### Required task
Please find every line in the listing below that contains the string "pixels" and copy each one out.

### Extracted entries
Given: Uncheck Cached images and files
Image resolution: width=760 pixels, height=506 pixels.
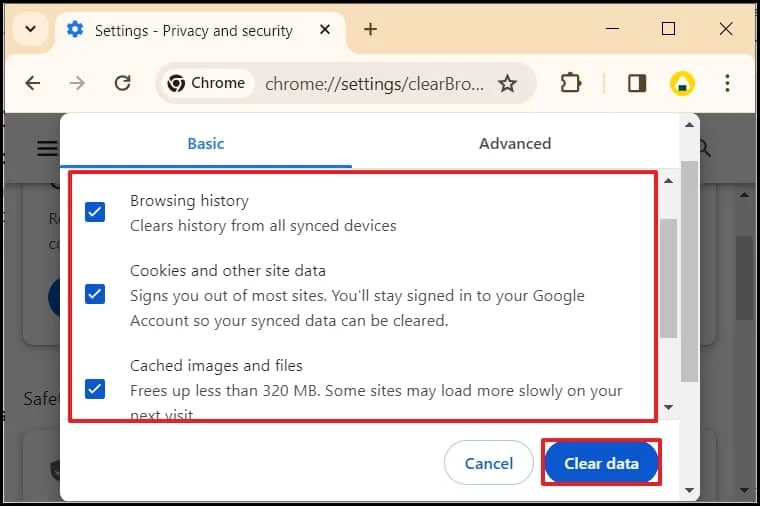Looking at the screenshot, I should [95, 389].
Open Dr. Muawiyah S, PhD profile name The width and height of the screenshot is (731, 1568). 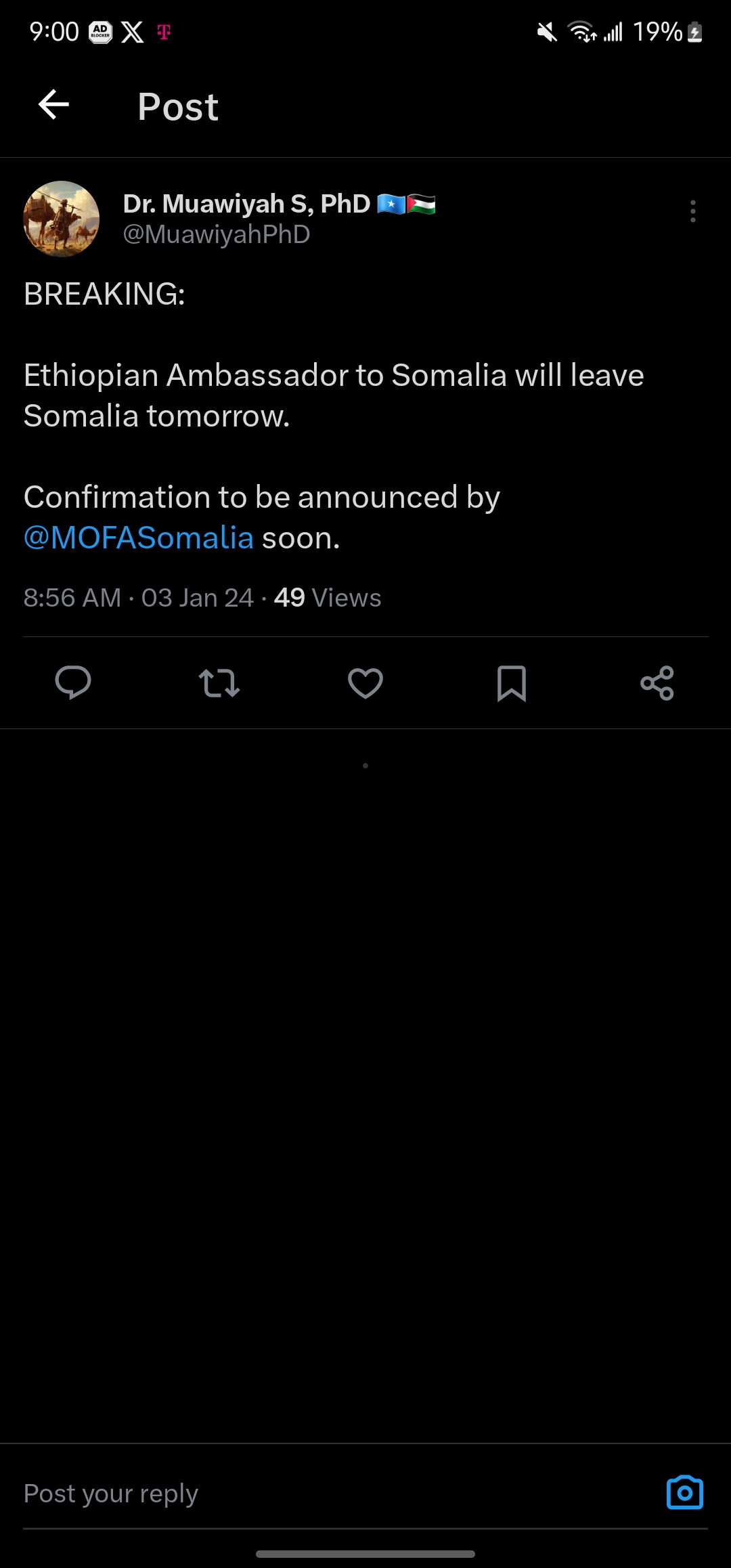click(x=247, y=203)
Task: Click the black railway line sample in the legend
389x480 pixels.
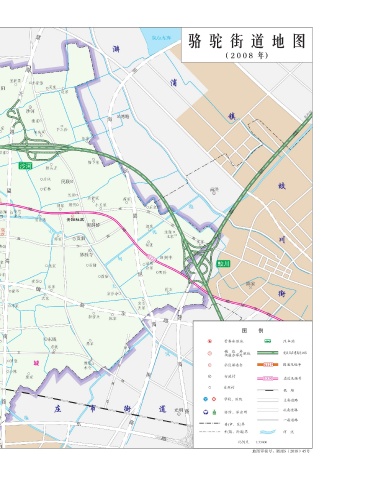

...

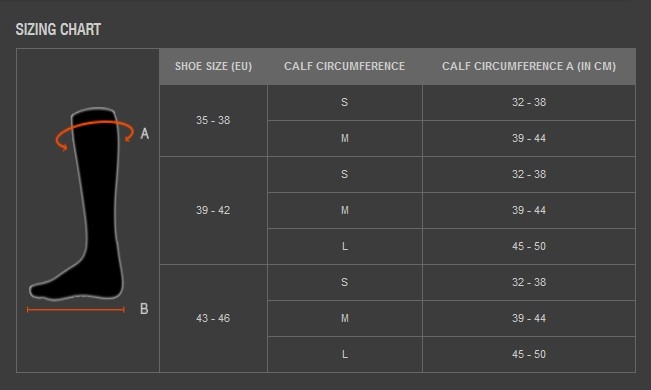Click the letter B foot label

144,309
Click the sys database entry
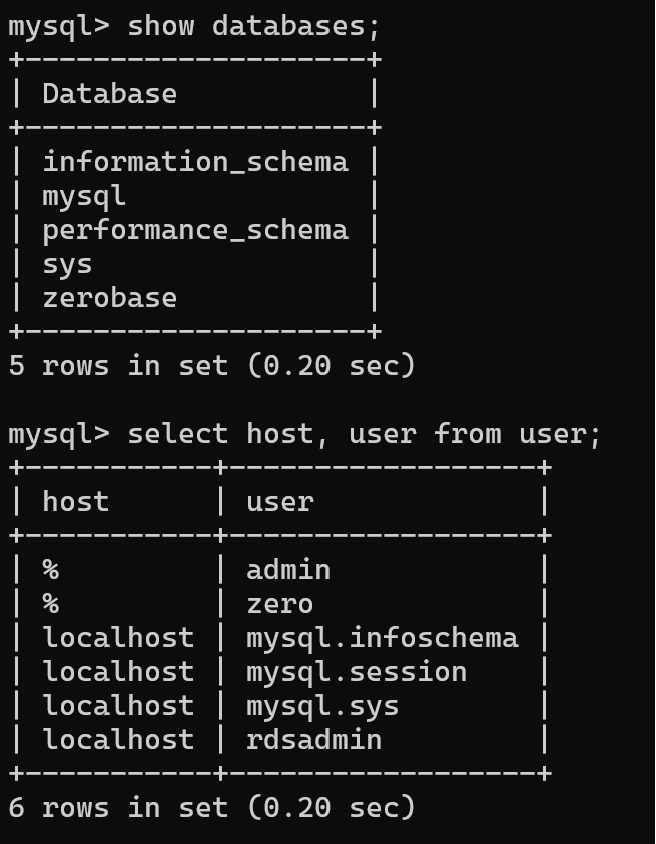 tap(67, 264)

---

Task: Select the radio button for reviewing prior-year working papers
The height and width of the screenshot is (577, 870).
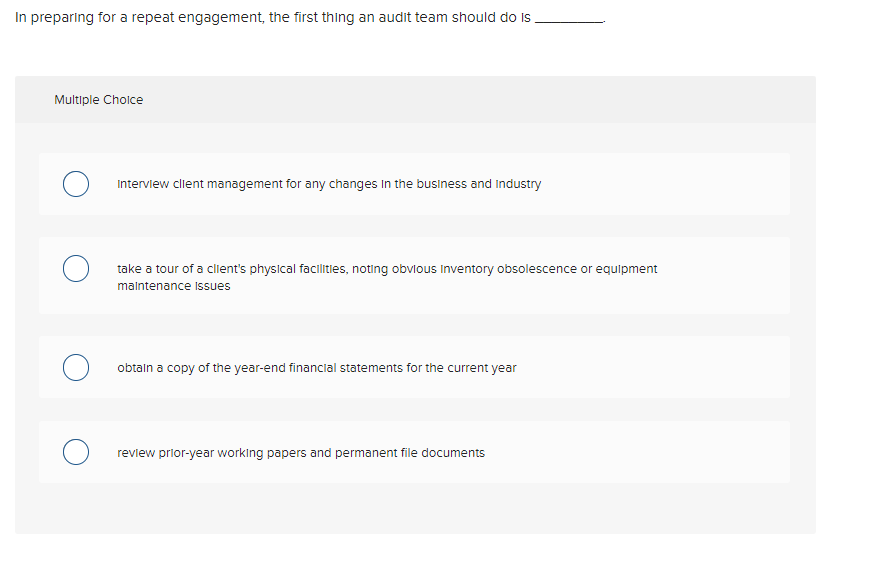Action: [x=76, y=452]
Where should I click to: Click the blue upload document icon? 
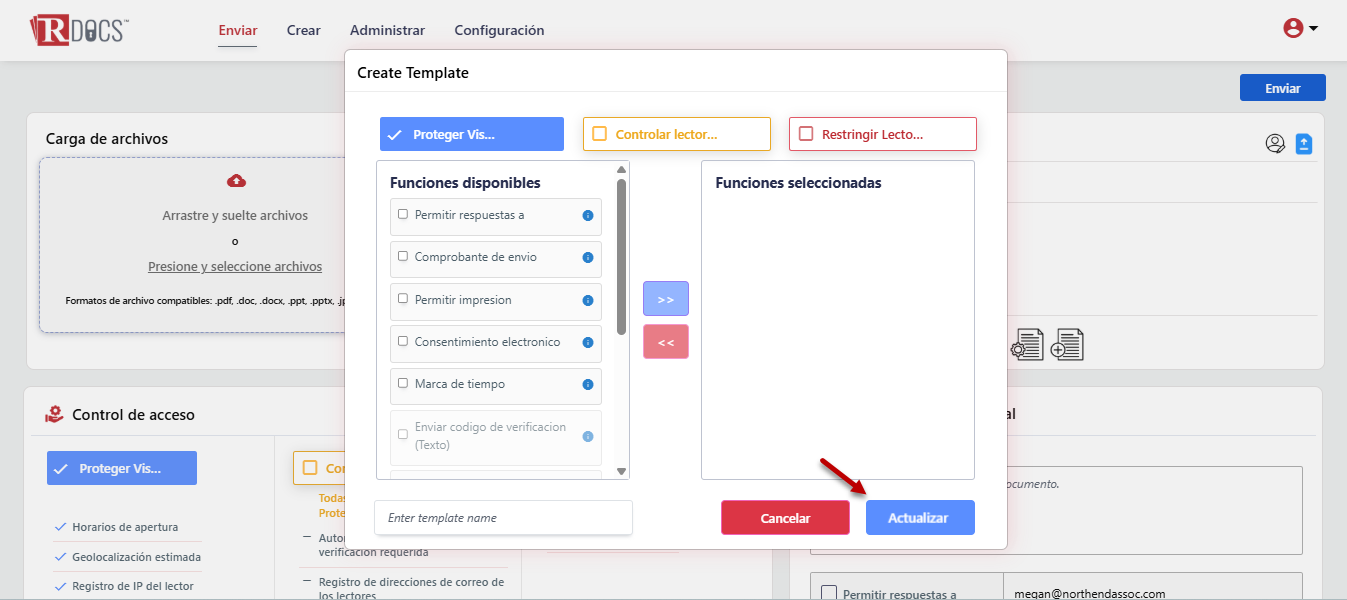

### Full solution
Image resolution: width=760 pixels, height=506 pixels.
389x480 pixels.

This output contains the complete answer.